Au début des années 2000, la presse zimbabwéenne était florissante, vivante. Il n’en reste plus grand-chose. Mugabe a forcé la fermeture d’une partie des rédactions critiques de sa politique et poussé les journalistes au chômage. En mai dernier, on a cru espérer une embellie sur le paysage médiatique, on a cru espérer que les rotatives se remettraient bientôt à tourner à plein quand le Zimbabwe Media Council (ZMC) a annoncé l’autorisation de diffusion octroyée à trois quotidiens indépendants: The Daily News, officiellement interdit depuis 2003, NewsDay, qui attendait cette nouvelle depuis deux ans, et The Daily Gazette. Mais début novembre, le gouvernement a repris ses billes, décidant de ne plus délivrer de licences à de nouvelles chaînes de radio ou de télévision, mettant ainsi un terme aux timides efforts effectués au printemps pour améliorer la pluralité des médias.

Loin de semer et de récolter, le président et son clan cherchent à maintenir la population dans un état de pauvreté médiatique. Il y a quelques jours, dans plusieurs zones rurales où l’accès à l’information est déjà difficile et limité, les forces de l’ordre ont confisqué aux habitants leurs postes de radio, avec lesquels ils captaient les programmes de stations basées à l’étranger, comme Studio 7, Radio VOP ou Shortwave Radio Africa. C’était là la chance d’obtenir une information autre que celle diffusée par la Zimbabwe Broadcasting Corporation, la chaîne publique, plante parasite et envahissante qui a presque totalement recouvert le champ médiatique du pays.

La législation a fermé à la presse tous les espaces de liberté. La loi sur la protection de la vie privée et l’accès à l’information (AIPPA), qui date de 2002, interdit les investissements étrangers dans les médias zimbabwéens –elle avait pour but direct d’étouffer économiquement The Daily News, sûrement le principal quotidien du pays il y a une dizaine d’années, qui dépendait d’investissements écossais. Celle sur l’interception des communications (2007) contenta la paranoïa de l’appareil politique en autorisant la surveillance étroite des journalistes et des médias.

Un projet de loi récent prochainement soumis au Parlement renforcera un peu plus, s’il est adopté, la capacité d’encadrement de l’information par le pouvoir: le General Law Amendment Bill, rédigé par des membres du gouvernement issus du Zanu-PF, bloquerait l’accès du public à des documents officiels, comme les décisions de justice, les nouvelles législations et les registres publics, prévoyant une autorisation préalable pour la publication de tout document gouvernemental.
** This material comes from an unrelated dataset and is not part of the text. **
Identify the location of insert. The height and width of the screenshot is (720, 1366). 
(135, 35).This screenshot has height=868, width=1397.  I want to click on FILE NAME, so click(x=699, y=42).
Toute décision du gouvernement sera ainsi soustraite au débat public. C’est le terrain fertile au règne de l’opacité et de l’arbitraire. Deux projets de réforme de bonne facture, proposés par les professionnels, restent dans les tiroirs du gouvernement.

Dans ce contexte, les violences policières et les actes d'intimidation contre les journalistes vont bon train. Un des derniers incidents en date: Nqobani Ndlovu, correspondant du Standard, avait mené un reportage sur les forces de police qui ont annulé le processus de promotion annuel et recruté de préférence des vétérans de guerre et des policiers à la retraite, afin d’aider à la réélection du parti du président Mugabe aux prochaines élections. Cela lui vaudra quelques jours de prison. Et les vexations sont toujours dirigées contre la presse d’opposition ou libre. Car au Zimbabwe, la presse doit parler d’une voix, celle de son maître.